Exercise details: Return, unchanged, the lines of the data below that run from the one containing "Task: Click the green 75.19% percentage gain" through the one containing "Action: click(x=1262, y=158)", inclusive.

Records to use:

--- BEGIN ---

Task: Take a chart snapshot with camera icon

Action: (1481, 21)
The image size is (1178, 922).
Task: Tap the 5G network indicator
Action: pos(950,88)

--- END ---
--- BEGIN ---

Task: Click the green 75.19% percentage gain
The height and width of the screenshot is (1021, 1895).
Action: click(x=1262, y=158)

--- END ---

Result for this task:
Task: Click the green 75.19% percentage gain
The height and width of the screenshot is (1021, 1895).
Action: click(x=1262, y=158)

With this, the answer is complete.